Expectation Maximization (EM) Algorithm

Reference

CS 229 note
Coursera course

Objective of EM Algorithm

From wikipedia,

In statistics, an expectation–maximization (EM) algorithm is an iterative method to find ML or MAP estimates of parameters in statistical models, where the model depends on unobserved latent variables.

In the statistical model, we have:

$\mathbf {X}$ - observed data
$\mathbf {Z}$ - unobserved latent data or missing value
$\boldsymbol {\theta}$ - unknown parameters

Then:
$\begin{equation} \text{likelihood} = L(\mathbf {X}, \mathbf {Z}, \boldsymbol {\theta}) = p(\mathbf {X}, \mathbf {Z}| \boldsymbol {\theta}) \end{equation}$

Since, we do not observe $\mathbf {Z}$ , we need to marginalize them out.

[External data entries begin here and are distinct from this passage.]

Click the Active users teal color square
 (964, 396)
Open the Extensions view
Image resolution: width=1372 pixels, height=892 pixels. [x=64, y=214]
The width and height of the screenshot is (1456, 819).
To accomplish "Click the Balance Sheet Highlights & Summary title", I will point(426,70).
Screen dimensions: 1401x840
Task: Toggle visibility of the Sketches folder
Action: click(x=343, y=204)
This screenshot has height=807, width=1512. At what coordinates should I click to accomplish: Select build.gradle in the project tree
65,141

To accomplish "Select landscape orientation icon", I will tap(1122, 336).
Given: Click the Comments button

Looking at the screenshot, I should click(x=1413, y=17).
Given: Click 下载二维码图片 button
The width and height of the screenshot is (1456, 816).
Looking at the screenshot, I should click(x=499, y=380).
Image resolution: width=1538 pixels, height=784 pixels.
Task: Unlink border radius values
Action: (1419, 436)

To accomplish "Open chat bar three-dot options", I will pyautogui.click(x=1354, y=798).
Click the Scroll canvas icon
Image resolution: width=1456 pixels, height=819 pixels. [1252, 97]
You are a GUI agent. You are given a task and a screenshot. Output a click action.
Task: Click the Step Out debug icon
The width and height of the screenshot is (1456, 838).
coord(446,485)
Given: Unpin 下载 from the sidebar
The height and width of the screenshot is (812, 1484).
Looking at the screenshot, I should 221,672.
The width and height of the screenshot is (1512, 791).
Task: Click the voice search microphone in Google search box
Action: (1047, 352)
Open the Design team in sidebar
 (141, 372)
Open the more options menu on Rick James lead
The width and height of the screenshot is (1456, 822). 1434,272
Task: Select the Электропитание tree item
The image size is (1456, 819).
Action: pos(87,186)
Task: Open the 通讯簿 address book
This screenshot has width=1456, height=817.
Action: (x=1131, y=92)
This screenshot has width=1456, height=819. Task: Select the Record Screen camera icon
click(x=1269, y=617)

$\begin{equation} \text{marginal likelihood} = L(\mathbf {X}, \boldsymbol {\theta}) = \int p(\mathbf {X}, \mathbf {Z}| \boldsymbol {\theta}) dZ = p(\mathbf {X}| \boldsymbol {\theta}) \end{equation}$

In its general form, EM algorithm maximizes the marginal likelihood of the problem:

EM Objective $\max_{ \boldsymbol {\theta}}p(\mathbf {X}| \boldsymbol {\theta})$

General Idea

Suppose, we want to maximize the following marginal likelihood function:

enter image description here

Similar to variational inference, here, we approximate $p(\mathbf {X}| \boldsymbol {\theta})$ with a family of lower bounds $\mathcal{L}(\boldsymbol {\theta}, \boldsymbol {q})$ . Here, $\boldsymbol {q}$ are known as variational parameters. In other words, we find the variational lower bounds as follows:
$p(\mathbf {X}| \boldsymbol {\theta})\ge \mathcal{L}(\boldsymbol {\theta}, \boldsymbol {q}),~ \text{for any }\boldsymbol {q}$

Initialization: Suppose, we start with point $\theta^k$ in the above figure.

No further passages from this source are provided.